Sub-Zero Sucker Punch
During the cold weeks that follow the winter holidays, a low-pressure warm front moves quickly into the New England region, along with a high-pressure Arctic cold front. The two masses collide, causing heavy rains that turn to ice by the time they reach the ground.
Layers of ice blanket an area from Maine to Maryland and as far west as Ohio, making it look like a world made of pure crystal.
Northeasterners shrug and hunker down for a few days of wild weather. A thinner layer of ice reaches west to St. Louis and south to Charlotte. Southeasterners grumble about the polar vortex interfering with their routine.
By the second day, trees fall and rooftops groan under the weight of nearly 3 inches of ice. Dozens of transmission towers buckle and collapse. Local power lines fall, pulling utility poles down across roadways.
Utility companies shift into crisis mode to assess the damage, which has plunged some homes and businesses into darkness. Utility crews from Georgia and Tennessee are dispatched to help get repair work underway, which is slowed by treacherous road conditions.
The worst, though, is yet to come.
Three days after the first storm hits, a second storm arrives, about 500 miles south. It wallops the Southeast and moves on up the Eastern seaboard, dropping another 2-plus inches of ice over two days. Heavy ice puts a death grip on everything from Memphis to Atlanta and on up through Washington, D.C.
The aging utility infrastructure can’t withstand the ice and winds. The fact that at least half of the Southeast’s utility workers had been deployed north makes matters worse — far worse. Four million customers in Georgia and Alabama alone are without power.
Hartsfield-Jackson International Airport in Atlanta is virtually paralyzed, stranding travelers and causing massive delays across the country. Gas stations shut down because pumps are inoperable.
Retailers with backup generators press on as long as they can, but shelves empty quickly of food and other essential goods. Some stores operate on a cash-only basis because payment systems are down.
On the East Coast, more than 50 million people and 3 million businesses are without power. More than 200 transmission towers are badly damaged. Water supply across the entire East Coast is at risk, as treatment plants and pumping stations begin to lose backup power. Cell network circuits become congested, causing delays and weak signals. Some networks fail altogether.
Despite icy roads, millions leave their homes, seeking warmth and shelter. Some die from carbon monoxide poisoning or from blazes caused by open fires in their homes, attempting to keep warm. Many fires burn unchecked, resulting in widespread property damage.
States of emergency are declared for affected major cities. The National Guard is brought in to help clear roads, escort people to emergency shelters, and help maintain civil order among the increasingly frightened and desperate public.
Trees continue to fall for weeks, making power recovery achingly slow. It takes three to four weeks to get to 90 percent recovery for urban centers. Some outlying areas go without power for as long as three months.

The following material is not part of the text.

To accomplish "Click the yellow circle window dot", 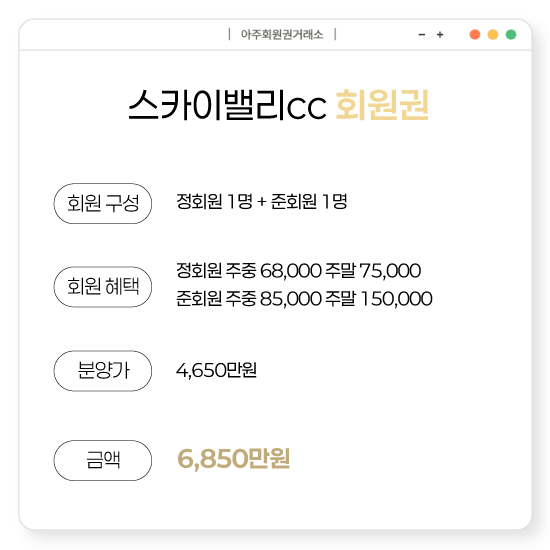I will point(493,34).
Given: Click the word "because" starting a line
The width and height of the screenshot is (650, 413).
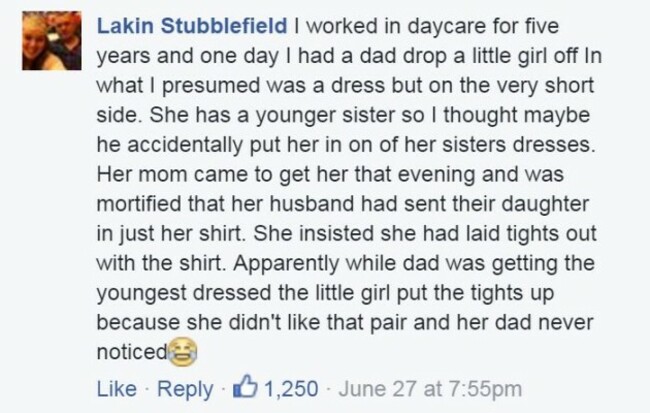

Businesses struggle to reopen due to damage and lack of workers, as many have not returned to the area from wherever they sought shelter, or can’t get through to certain areas due to safety hazards.
Hundreds die from hypothermia, starvation, fires, auto accidents and small, localized riots. Tens of thousands more suffer injuries or become seriously ill. The very young, elderly and the poor are hardest hit.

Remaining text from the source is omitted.